• DATASET EXTRACT
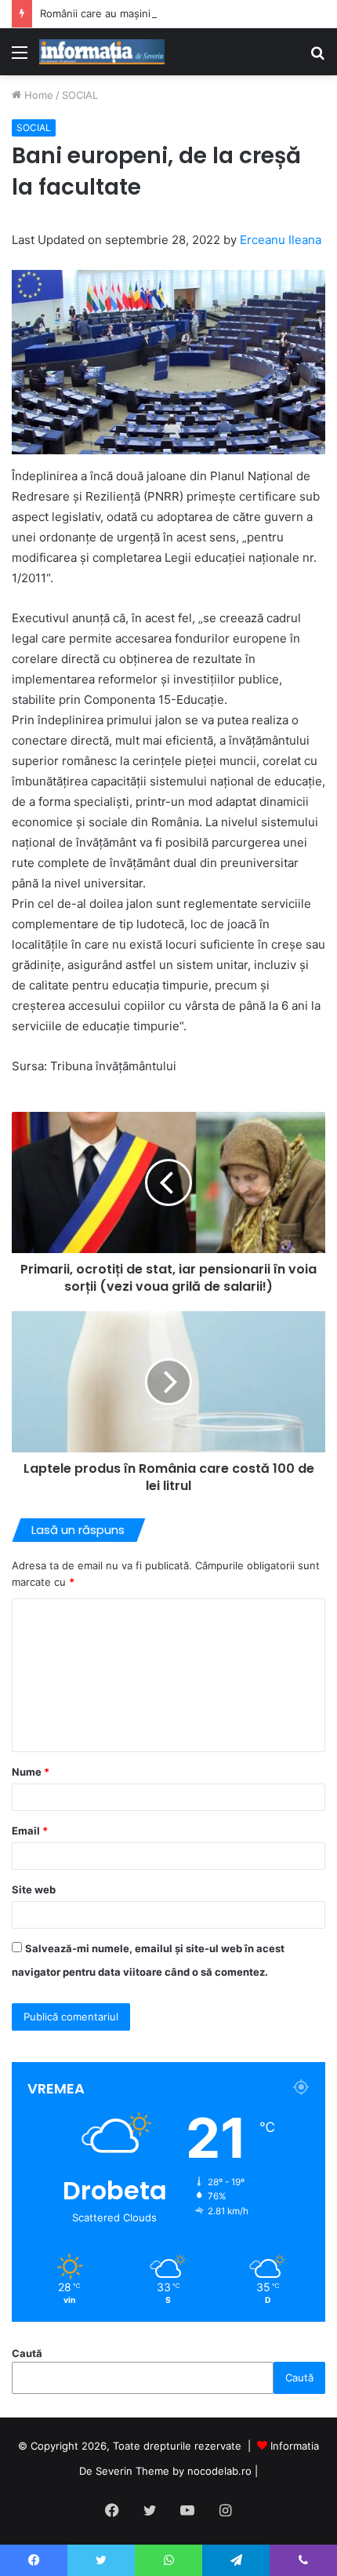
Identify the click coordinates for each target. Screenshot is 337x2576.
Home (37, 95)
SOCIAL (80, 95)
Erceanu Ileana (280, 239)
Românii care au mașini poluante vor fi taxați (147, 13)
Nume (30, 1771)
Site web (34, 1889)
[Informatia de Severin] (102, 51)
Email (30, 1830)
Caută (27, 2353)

• EXERCISE INSTRUCTIONS
Would you return all the data exactly as given, minus the pictures?

• ANSWER TO THIS EXERCISE
Identify the click coordinates for each target. Screenshot is 337x2576.
Home (37, 95)
SOCIAL (80, 95)
Erceanu Ileana (280, 239)
Românii care au mașini poluante vor fi taxați (147, 13)
Nume (30, 1771)
Site web (34, 1889)
[Informatia de Severin] (102, 51)
Email (30, 1830)
Caută (27, 2353)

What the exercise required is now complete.